_PROBLEM DESCRIPTION_. Having found the line containing "Task: Click the clock time icon" in the records below, copy that line and each later one exactly, dropping pictures.

[Opening PROVIDED DATA section]

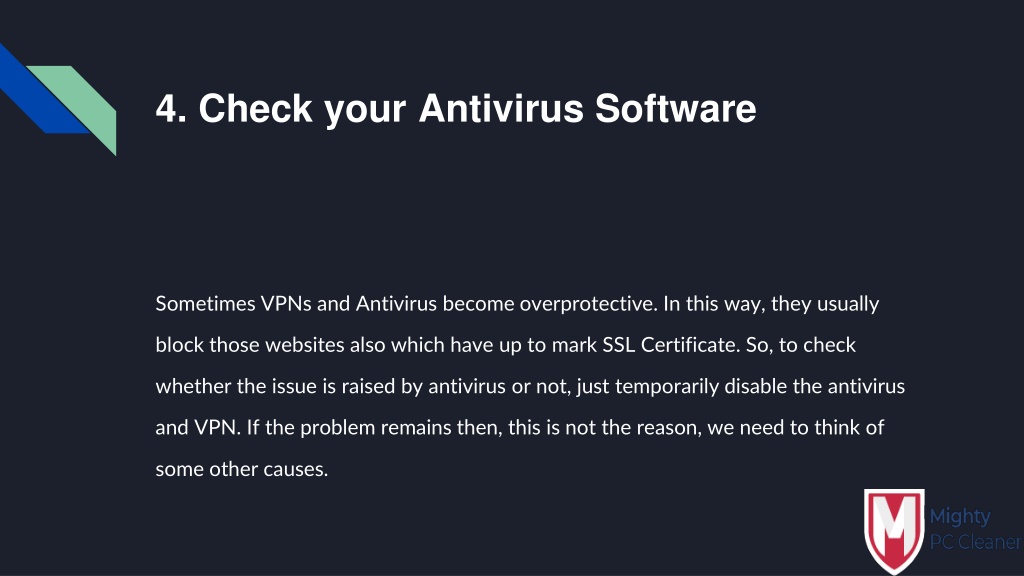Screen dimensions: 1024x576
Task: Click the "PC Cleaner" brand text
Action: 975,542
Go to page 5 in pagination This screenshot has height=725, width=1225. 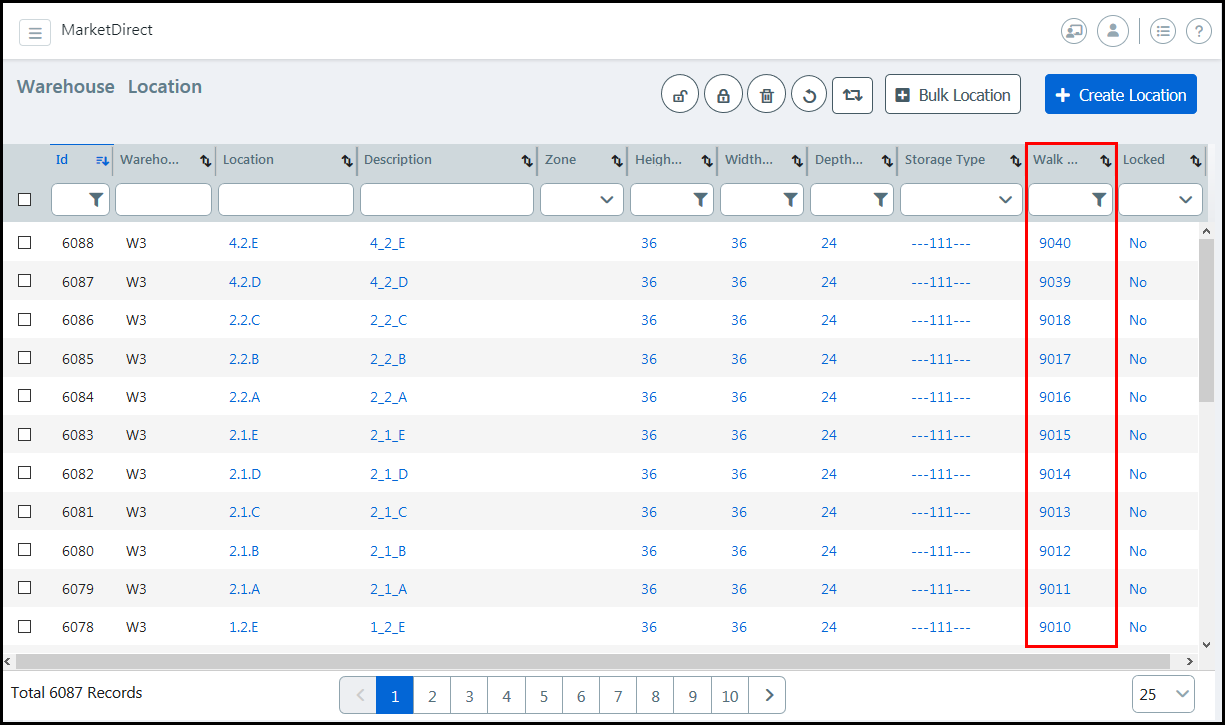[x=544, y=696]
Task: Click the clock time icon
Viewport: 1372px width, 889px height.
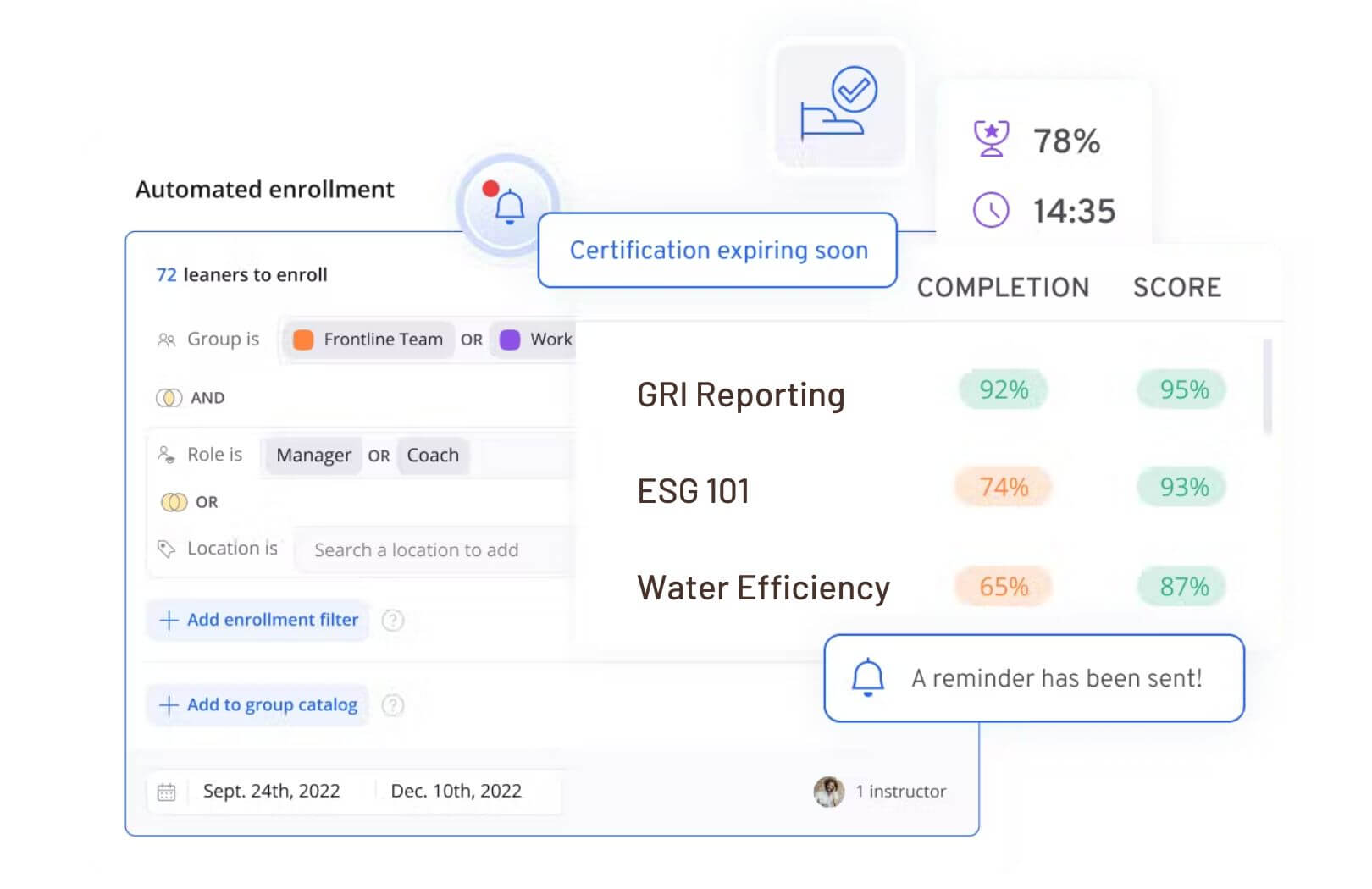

[Closing PROVIDED DATA section]

_YOUR RESPONSE_.
Task: Click the clock time icon
Viewport: 1372px width, 889px height.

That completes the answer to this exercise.